* [Exercise instructions] Starting with the first line below, extract each line through the one that contains "Task: Click the", inclusive, excluding pictures.

* [Records supplied]

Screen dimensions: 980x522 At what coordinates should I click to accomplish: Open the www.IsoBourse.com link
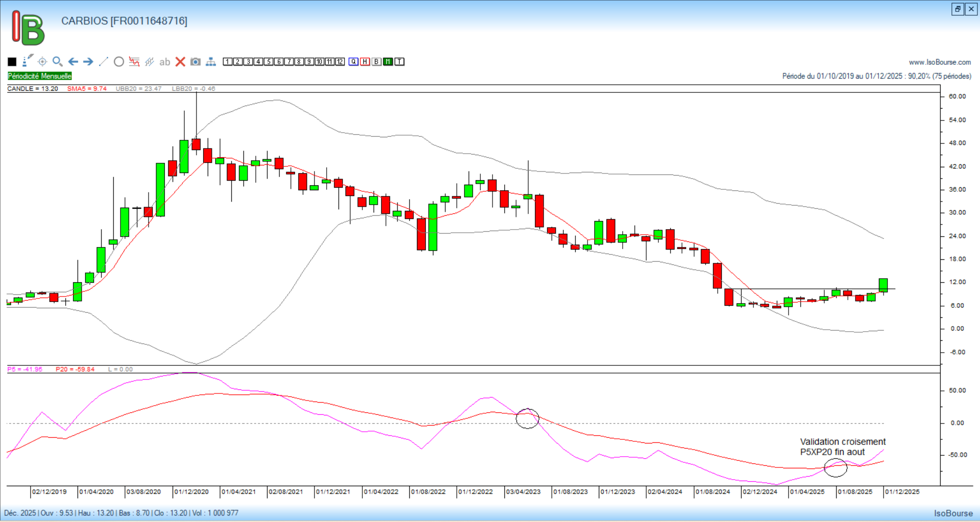tap(940, 62)
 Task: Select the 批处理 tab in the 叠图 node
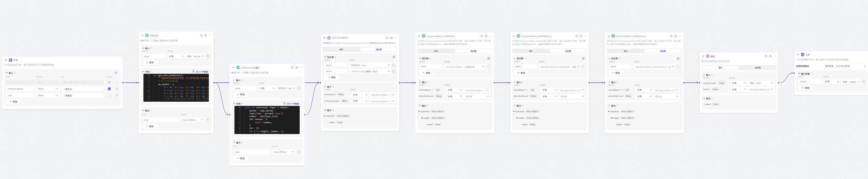point(757,68)
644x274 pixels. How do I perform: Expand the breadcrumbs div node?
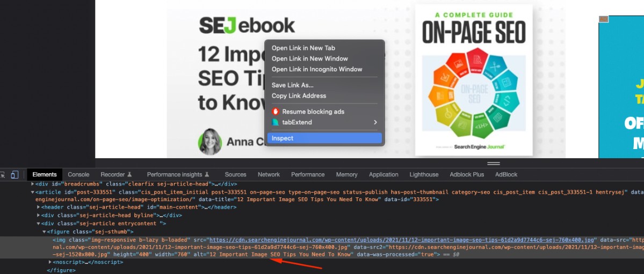[x=32, y=184]
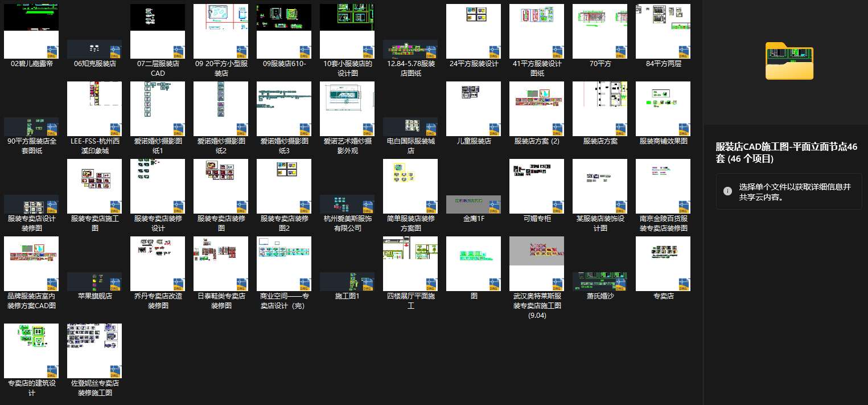Click the info icon in the details pane
This screenshot has height=405, width=868.
(727, 191)
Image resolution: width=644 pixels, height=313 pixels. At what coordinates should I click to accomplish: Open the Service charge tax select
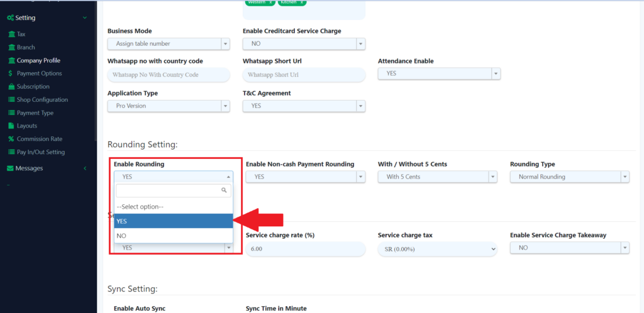[438, 249]
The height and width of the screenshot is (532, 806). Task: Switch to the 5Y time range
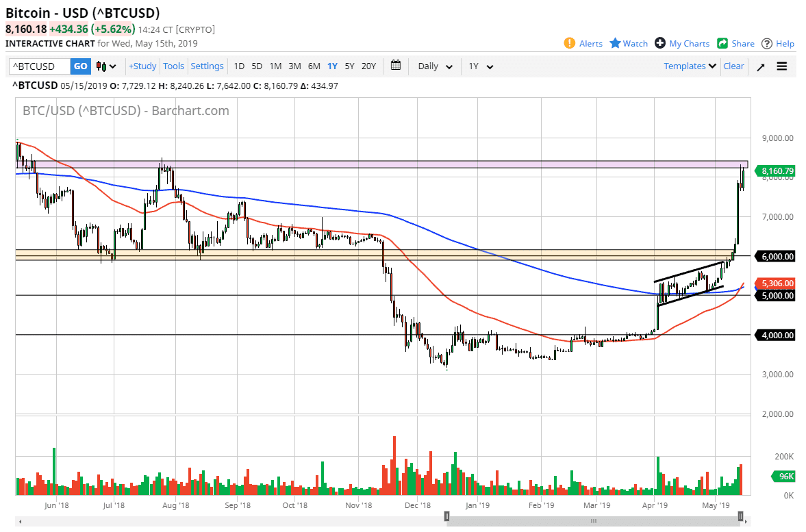coord(349,66)
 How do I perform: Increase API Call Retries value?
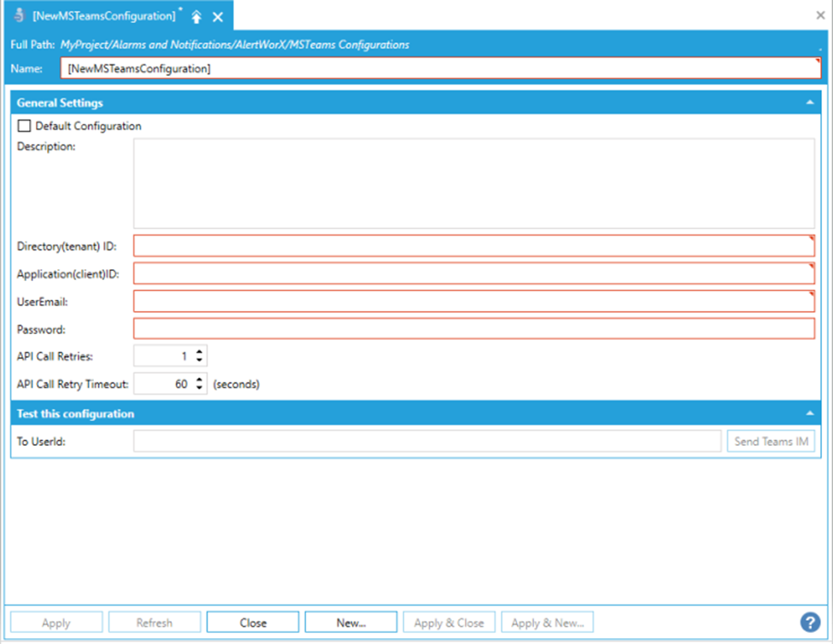click(x=200, y=351)
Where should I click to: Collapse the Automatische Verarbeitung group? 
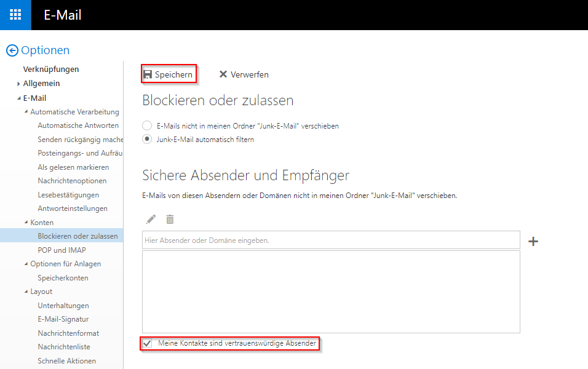26,112
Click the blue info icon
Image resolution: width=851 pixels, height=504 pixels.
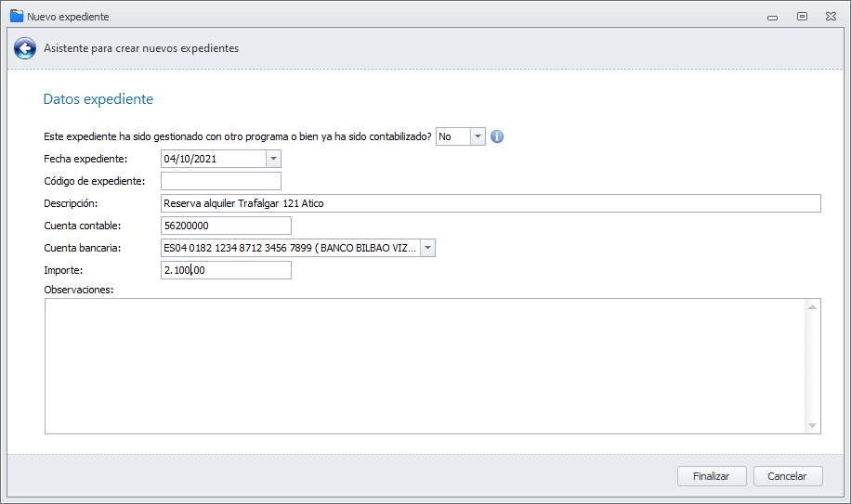click(x=497, y=136)
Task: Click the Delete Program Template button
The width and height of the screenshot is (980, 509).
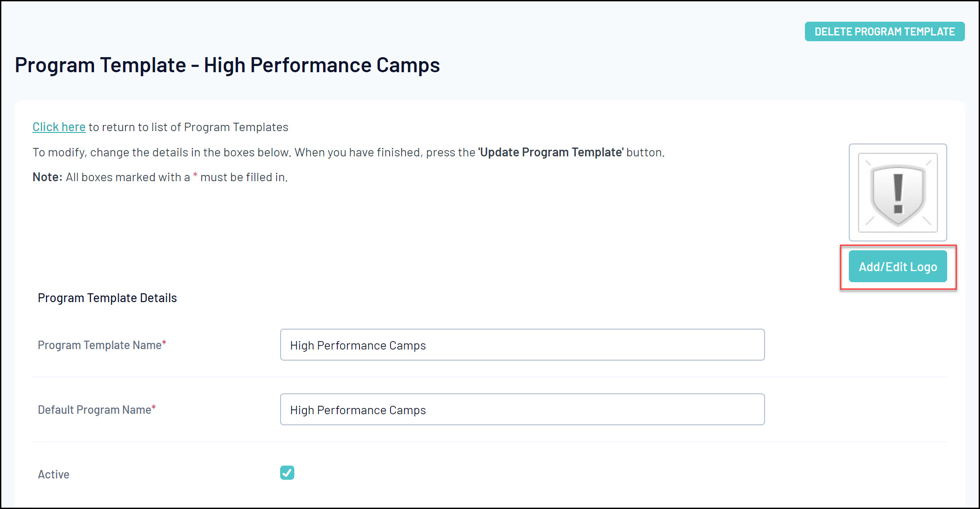Action: click(x=884, y=31)
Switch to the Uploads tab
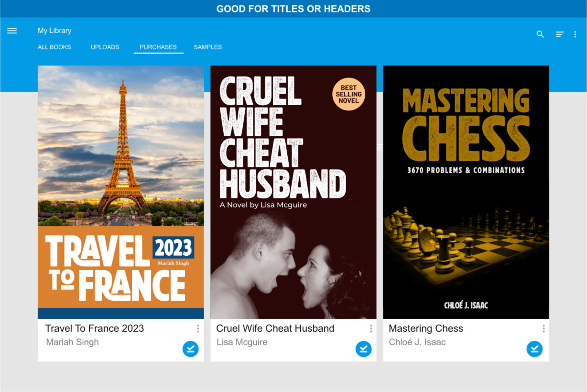This screenshot has height=392, width=587. click(x=105, y=47)
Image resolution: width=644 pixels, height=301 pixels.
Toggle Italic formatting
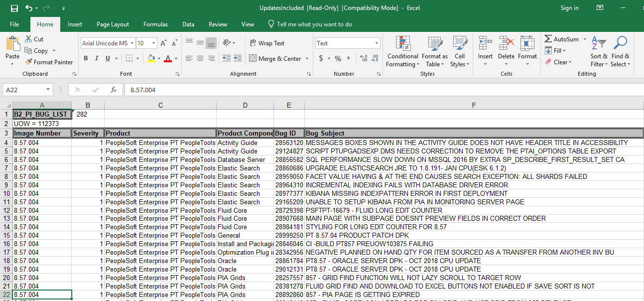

* [Result of the task]
Screen dimensions: 980x522 At what coordinates should I click to accomplish: Open the www.IsoBourse.com link
tap(940, 62)
 Task: Select the 批处理 tab in the 叠图 node
point(757,68)
644x274 pixels. How do I perform: Expand the breadcrumbs div node?
[x=32, y=184]
Click the info icon in the details pane
This screenshot has height=405, width=868.
(727, 191)
Image resolution: width=644 pixels, height=313 pixels. At what coordinates should I click to accomplish: Open the Service charge tax select
[438, 249]
The height and width of the screenshot is (532, 806). Task: Switch to the 5Y time range
coord(349,66)
 How do I perform: Increase API Call Retries value?
click(x=200, y=351)
Where should I click to: Collapse the Automatische Verarbeitung group? 
26,112
Click the blue info icon
Image resolution: width=851 pixels, height=504 pixels.
click(x=497, y=136)
Task: Click the Delete Program Template button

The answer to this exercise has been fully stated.